#### [Records supplied]

════

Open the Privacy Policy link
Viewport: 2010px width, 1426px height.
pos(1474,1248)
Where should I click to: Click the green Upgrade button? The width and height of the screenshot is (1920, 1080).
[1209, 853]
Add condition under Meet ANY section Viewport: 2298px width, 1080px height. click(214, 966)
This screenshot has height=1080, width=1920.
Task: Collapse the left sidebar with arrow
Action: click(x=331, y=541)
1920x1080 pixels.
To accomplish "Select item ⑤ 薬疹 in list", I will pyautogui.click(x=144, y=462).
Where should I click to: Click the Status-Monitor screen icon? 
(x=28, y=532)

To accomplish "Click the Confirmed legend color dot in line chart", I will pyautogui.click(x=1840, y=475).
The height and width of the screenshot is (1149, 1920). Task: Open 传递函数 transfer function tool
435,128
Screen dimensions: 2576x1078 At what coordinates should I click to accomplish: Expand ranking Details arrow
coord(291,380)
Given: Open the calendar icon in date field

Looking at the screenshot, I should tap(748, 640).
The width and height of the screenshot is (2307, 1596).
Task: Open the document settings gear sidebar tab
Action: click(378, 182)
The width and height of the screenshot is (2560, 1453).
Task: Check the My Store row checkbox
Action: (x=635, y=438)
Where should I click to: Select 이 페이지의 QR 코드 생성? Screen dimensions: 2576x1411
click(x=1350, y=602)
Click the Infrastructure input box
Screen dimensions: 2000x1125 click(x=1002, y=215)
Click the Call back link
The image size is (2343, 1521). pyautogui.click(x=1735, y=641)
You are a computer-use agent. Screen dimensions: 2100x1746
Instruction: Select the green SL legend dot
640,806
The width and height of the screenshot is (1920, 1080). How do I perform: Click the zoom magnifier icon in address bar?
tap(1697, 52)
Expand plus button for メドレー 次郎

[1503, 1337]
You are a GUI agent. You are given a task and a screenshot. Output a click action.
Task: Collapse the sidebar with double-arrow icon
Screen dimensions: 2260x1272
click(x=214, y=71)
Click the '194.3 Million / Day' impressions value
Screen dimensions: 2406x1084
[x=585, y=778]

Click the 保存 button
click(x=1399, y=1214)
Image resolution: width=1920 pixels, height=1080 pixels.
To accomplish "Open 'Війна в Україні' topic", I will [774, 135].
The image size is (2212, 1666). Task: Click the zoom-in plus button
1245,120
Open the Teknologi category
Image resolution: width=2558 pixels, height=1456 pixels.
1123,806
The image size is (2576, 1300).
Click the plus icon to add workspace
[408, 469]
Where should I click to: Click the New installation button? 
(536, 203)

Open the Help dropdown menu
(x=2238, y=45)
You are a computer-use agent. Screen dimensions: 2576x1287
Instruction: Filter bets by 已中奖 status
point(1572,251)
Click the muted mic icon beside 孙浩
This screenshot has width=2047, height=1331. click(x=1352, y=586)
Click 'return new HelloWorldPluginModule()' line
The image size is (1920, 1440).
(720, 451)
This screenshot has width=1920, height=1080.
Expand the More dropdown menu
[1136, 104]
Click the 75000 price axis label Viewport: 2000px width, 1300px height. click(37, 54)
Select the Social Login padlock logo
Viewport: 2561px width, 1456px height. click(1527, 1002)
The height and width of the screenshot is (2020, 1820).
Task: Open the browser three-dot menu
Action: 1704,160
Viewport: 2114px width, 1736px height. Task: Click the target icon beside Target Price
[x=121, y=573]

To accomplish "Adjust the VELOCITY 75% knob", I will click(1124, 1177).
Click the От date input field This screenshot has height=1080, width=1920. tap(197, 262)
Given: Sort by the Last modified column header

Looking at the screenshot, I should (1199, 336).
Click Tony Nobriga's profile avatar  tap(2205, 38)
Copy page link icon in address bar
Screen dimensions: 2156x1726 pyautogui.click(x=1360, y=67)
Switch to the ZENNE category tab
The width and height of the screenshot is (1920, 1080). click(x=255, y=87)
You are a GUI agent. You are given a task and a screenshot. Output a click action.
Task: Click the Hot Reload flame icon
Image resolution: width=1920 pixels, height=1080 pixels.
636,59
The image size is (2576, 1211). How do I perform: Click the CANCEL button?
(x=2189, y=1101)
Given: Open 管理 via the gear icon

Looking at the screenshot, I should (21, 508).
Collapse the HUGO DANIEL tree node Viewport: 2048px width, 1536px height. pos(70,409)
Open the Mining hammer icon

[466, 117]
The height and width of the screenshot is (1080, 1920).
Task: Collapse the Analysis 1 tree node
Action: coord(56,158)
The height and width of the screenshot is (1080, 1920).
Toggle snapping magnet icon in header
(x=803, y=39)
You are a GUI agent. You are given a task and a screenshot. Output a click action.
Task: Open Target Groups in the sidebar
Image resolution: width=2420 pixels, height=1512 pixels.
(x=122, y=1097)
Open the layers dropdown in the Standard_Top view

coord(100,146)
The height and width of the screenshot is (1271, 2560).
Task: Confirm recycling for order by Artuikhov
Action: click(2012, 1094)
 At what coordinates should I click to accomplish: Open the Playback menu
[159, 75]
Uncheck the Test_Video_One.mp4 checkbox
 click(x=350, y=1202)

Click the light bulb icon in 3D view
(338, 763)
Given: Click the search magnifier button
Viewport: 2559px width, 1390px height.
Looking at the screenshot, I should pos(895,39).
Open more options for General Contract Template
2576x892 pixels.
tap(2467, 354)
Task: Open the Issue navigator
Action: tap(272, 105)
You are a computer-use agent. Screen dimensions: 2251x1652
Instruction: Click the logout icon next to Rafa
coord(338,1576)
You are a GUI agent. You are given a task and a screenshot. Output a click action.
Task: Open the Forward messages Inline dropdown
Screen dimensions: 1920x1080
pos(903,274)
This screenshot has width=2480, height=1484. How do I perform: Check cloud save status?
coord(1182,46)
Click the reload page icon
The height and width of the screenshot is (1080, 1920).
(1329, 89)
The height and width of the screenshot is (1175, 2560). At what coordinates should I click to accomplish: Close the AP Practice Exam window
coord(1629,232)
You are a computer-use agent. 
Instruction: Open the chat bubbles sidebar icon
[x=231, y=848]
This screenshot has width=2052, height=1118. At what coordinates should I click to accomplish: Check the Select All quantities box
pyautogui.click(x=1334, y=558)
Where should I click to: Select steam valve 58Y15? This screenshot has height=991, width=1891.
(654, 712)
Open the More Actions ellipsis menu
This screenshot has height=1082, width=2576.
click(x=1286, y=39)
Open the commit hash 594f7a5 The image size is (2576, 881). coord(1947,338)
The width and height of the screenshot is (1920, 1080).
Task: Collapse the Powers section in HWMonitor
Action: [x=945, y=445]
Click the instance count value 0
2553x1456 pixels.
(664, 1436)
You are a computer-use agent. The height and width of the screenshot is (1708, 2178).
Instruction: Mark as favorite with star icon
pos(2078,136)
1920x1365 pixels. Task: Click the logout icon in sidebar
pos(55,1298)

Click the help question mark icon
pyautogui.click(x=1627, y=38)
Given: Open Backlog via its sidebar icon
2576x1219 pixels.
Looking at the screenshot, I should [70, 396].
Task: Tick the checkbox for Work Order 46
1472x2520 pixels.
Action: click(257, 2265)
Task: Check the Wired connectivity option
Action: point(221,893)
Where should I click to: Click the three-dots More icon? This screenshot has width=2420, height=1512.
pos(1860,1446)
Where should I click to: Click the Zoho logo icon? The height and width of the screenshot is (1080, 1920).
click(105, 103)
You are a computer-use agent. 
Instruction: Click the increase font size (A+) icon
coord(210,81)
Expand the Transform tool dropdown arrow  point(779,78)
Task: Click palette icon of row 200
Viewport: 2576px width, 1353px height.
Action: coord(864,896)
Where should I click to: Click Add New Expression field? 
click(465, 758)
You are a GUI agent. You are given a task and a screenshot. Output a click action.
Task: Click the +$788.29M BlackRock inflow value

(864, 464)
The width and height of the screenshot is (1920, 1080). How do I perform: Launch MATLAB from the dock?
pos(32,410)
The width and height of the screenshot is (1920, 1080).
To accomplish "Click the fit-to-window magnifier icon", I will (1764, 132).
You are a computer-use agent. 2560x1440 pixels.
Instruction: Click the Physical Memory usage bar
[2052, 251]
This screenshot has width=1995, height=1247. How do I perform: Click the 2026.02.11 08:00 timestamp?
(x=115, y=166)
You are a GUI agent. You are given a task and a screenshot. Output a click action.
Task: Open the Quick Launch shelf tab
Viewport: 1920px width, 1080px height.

════

#### [Instructions for the task]
If a line in the entries above has the word "computer", copy it.

#### [Task response]
You are a computer-use agent. Screen dimensions: 2100x1746
You are a computer-use agent. Screen dimensions: 2576x1287
You are a computer-use agent. Screen dimensions: 2251x1652
You are a computer-use agent. 
You are a computer-use agent. The height and width of the screenshot is (1708, 2178).
You are a computer-use agent. 
You are a computer-use agent. 2560x1440 pixels.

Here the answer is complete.